S&S: You aren’t only an academic but a collector as well. I hate this word, but do you have a “grail” piece of westernwear that you have found or that you're still on the hunt for?

SA: I hate that word, too. I'm glad you said that. But I get asked this all the time. Truthfully, I'm not the biggest Westernwear collector. I can name many Westernwear collectors who have many more than me. A lot of fantastic pieces passed through my hands over the years, but my collection is pretty eclectic. I like a lot of different things, and Western wear is in the mix. But if I have a “grail,” it has to be something I’ve never seen before. Like some weird pair of jeans where they put the label on the wrong side because it came from a weird factory. I want to find something I've never seen before. But no, maybe I'm just so contrary, but as soon as something becomes really hot in the vintage market, I just couldn't care less.

S&S: It may be another interview, but “grail” culture and how social media has really heightened that to quite an alarming degree. I don't want to sound like “old man yells at cloud,” but these collectors who have a checklist of the things they need to get just feel so hollow to me.

SA: I know, it's so depressing. Yeah, I am an old man yelling at the cloud. People should ultimately buy what they like and wear, so I wouldn't want to judge anyone. But I just feel like, when it starts to get to that level, how is that different from hounding after designer labels or wanting the right logo bag? It's antithetical to how I came to this stuff, which was piecemeal, figuring it out as I went and getting excited about the things that I liked. That happened before social media, so maybe that's just not a way that collectors can learn anymore, and maybe that's fine. I have a hard time relating to the whole checklist thing.

S&S: In the conclusion of your book, you use this device of the two “F words,” which I really enjoyed. Could you talk about those two “F words” and how they interact in your research and your book?

SA: Well, in fashion studies, and fashion scholarship, Valerie Steele, who's still the director of the museum at FIT, did this famous essay years back, referring to fashion as the “F word” within the academy. As in something that was not taken seriously, that wasn't treated in a scholarly way, for a number of reasons. Wasn't seen as a legitimate field of study. This article goes back to the nineties, and there are still traces of that in the world. Around the same time, in American studies, you had very famous Western historians, Patricia Nelson Limerick chief among them, who were trying to grapple with the legacy of the frontier myth. (The Frontier myth is the idea that Western expansion was a defining moment in American history and treated in a very prideful way when effectively it was a brutal conquest that should be treated for what it was.) In trying to think about Western histories [in a new way], eliminating the idea of the frontier altogether and opening the history up to different perspectives, thinking about this history in a different way.
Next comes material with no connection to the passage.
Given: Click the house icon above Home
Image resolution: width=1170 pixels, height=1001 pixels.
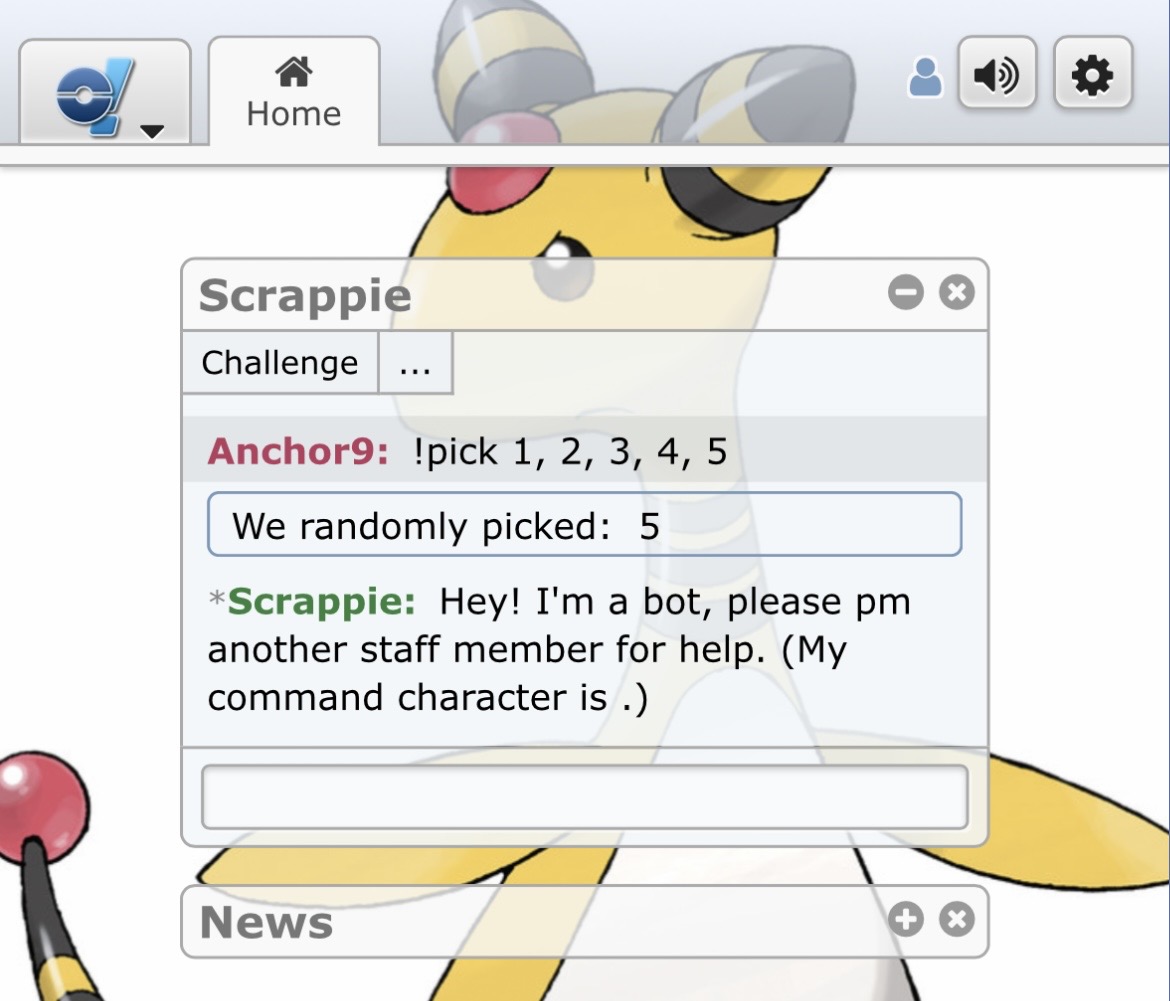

So my book is taking the F word of fashion and the F word of frontier and smashing them together and analyzing, at least for a 20-year window of history, how those things operated.

S&S: Last question for you. What do you think of the westernwear replica or reproduction brands mostly out of Japan? Would you ever try to tackle how these brands are trying to recapture this period of time that you spent so much time researching?

SA: I think it's fascinating, but I'm totally biased. I still think Japan does the best job with all vintage recreations. I'm just going to put that out there because they do. I'm very interested in that, but am I the best person to do it, as someone who doesn't speak and read Japanese? Maybe not. I think as much as I'd like to examine this, I think there are some challenges with primary sources there. But that doesn't mean I'm not open to it or investigating it in some kind of comparative way. I think is very rich and definitely worth exploring.